既然步兵騎兵都失主將而士氣不墮,那么還在澹臺勇之上的主事人,只有定安王了。
他在哪里?
身邊人有人說是騎兵營,有人說一定還在步兵營。狄一葦冷眼看戰局,道:“不,都不在。”
眾將泄氣。
一枚流矢飛來,擦過狄一葦的長發,幾縷黑發飄散。
“指揮使!我們得退了!”
“我們往哪里退?”狄一葦冷靜地道,“他們仗著人多,堵住了三個方向,我們背后是五色原,地形崎嶇,一旦退到那里,首先就廢了血騎。剩下蝎子營就算能護著我們,我們也等不到援軍,還在大營的步兵應該全部中毒了。”
更不要說,還有個崔軾,此刻一定在對方軍中,局勢稍微逆轉,他就能出手。
竟是絕路。
眾將跟隨狄一葦守衛邊疆多年,大小戰役無數,竟從未遇見過這樣毫無退路的絕境。
防御圈在縮小,無論眾人怎么努力,還是被一步步逼向五色原。
狄一葦始終舉著千里眼,眾人不知道她這時候還在看什么。
千里眼里,狄一葦目光從倒下的每個人身上梭巡而過。
噴血的傷口,破損的刀劍,裂開的棉衣……
裂開的棉衣……
棉衣……
此時忽然從前方山道上沖下來兩人,老遠就被遼東兵沖上去攔住。
狄一葦眼眸一凝,覺得其中一人胖大身形十分熟悉。
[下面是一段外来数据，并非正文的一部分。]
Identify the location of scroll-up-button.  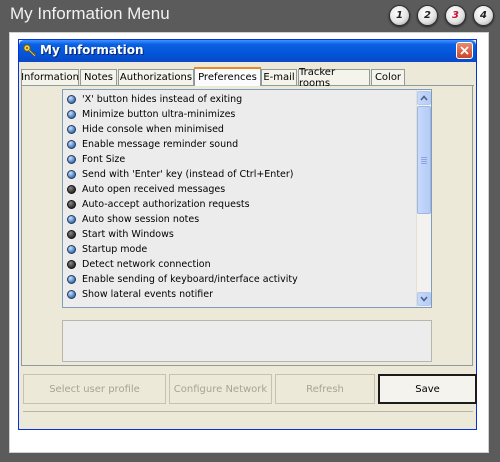
(424, 98).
他背上還背著一人,那人用著一把傘狀物,一路為他劈刺格擋,兩人配合得居然不錯。
她道:“血騎和蝎子營各去一隊人,把人接出來!”
血騎領命而去,遠遠的那胖子忽然脫衣,撕下衣服,砍倒一個遼東士兵,用他的血寫了幾個大字,張開雙臂將衣裳高高舉起。
血字淋漓,老遠都能看清。
“棉衣!”
……
慕容翊抬頭看著定安王。
從五色原上方走來的遼東王,神情平靜地看著地上的鐵慈,道:“你身上的毒,你想要的王位,你為之努力的一切,可以不必功虧一簣,只要拿這個注定要和你決裂的女子來換。”
慕容翊沉默。
“之前你自請解除婚約,我應了你。又給你說了門親,是汝州金甲營都督之嫡長女,金甲營在汝州是什么地位,黃家在遼東是什么實力,你也清楚。”
慕容翊仰頭看他,微露詫色,似乎也沒想到父王竟然還給他說了門好親。
“什么不忿不公,什么殺兄出氣,你做那莽直之態,妄想本王相信,本王便也可信了。畢竟兒子雖多,梟雄卻難得。”定安王淡淡道,“但是想做梟雄,就莫學那兒女情長。否則也不配。想想你過往的近二十年,想想你的忍辱負重,想想你這一路,想清楚了,給我你的答案。”
慕容翊依舊沉默,過了一會,他彎下身。
鐵慈似乎還沒完全暈去,眼睛半闔半睜。
眼前光影朦朧,如隔動蕩水波,人的聲音也仿佛隔著重重水幕傳來,隱約聽得“注定決裂”、“說了門親”“拿她來換”等等字眼。